╭─ Record set
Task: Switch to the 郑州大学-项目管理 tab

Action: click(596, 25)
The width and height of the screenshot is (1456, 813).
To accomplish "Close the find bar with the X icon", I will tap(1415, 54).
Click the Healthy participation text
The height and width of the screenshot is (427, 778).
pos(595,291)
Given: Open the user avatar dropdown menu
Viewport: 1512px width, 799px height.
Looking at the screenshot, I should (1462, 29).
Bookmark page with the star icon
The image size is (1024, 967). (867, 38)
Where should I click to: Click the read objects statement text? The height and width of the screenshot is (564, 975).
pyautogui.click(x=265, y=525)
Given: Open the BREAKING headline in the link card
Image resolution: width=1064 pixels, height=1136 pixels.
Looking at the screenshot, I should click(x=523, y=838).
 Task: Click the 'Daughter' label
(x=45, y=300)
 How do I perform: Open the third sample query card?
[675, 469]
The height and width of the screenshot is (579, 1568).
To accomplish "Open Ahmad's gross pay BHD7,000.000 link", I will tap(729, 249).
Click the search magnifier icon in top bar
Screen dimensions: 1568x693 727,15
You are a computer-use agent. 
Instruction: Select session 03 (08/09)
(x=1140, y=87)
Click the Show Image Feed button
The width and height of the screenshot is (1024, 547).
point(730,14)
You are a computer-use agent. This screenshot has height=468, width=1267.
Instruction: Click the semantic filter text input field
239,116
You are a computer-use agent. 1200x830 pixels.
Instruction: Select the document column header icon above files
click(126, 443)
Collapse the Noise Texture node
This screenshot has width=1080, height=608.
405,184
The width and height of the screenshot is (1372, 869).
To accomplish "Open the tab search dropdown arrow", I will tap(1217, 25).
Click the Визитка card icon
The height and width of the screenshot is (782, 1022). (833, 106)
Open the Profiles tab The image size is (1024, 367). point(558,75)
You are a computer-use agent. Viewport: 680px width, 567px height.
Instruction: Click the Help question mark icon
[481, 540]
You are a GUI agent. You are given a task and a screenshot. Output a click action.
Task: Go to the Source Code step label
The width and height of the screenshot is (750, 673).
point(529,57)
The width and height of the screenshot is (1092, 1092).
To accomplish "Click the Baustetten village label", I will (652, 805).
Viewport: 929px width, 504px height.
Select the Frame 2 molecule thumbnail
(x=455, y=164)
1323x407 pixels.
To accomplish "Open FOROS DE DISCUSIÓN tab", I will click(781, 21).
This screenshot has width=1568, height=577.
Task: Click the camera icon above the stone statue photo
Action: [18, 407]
╰─
• **Exercise directions**
Starting at the line that has "How do I perform: Open" and ending after the line that has "will tap(1217, 25).", rewrite those lines of the data with "Instruction" replaced by "Goal" and nothing else altered.

• **Full response**
 How do I perform: Open the third sample query card?
[675, 469]
The height and width of the screenshot is (579, 1568).
To accomplish "Open Ahmad's gross pay BHD7,000.000 link", I will tap(729, 249).
Click the search magnifier icon in top bar
Screen dimensions: 1568x693 727,15
You are a computer-use agent. 
Goal: Select session 03 (08/09)
(x=1140, y=87)
Click the Show Image Feed button
The width and height of the screenshot is (1024, 547).
point(730,14)
You are a computer-use agent. This screenshot has height=468, width=1267.
Goal: Click the semantic filter text input field
239,116
You are a computer-use agent. 1200x830 pixels.
Goal: Select the document column header icon above files
click(126, 443)
Collapse the Noise Texture node
This screenshot has width=1080, height=608.
405,184
The width and height of the screenshot is (1372, 869).
To accomplish "Open the tab search dropdown arrow", I will tap(1217, 25).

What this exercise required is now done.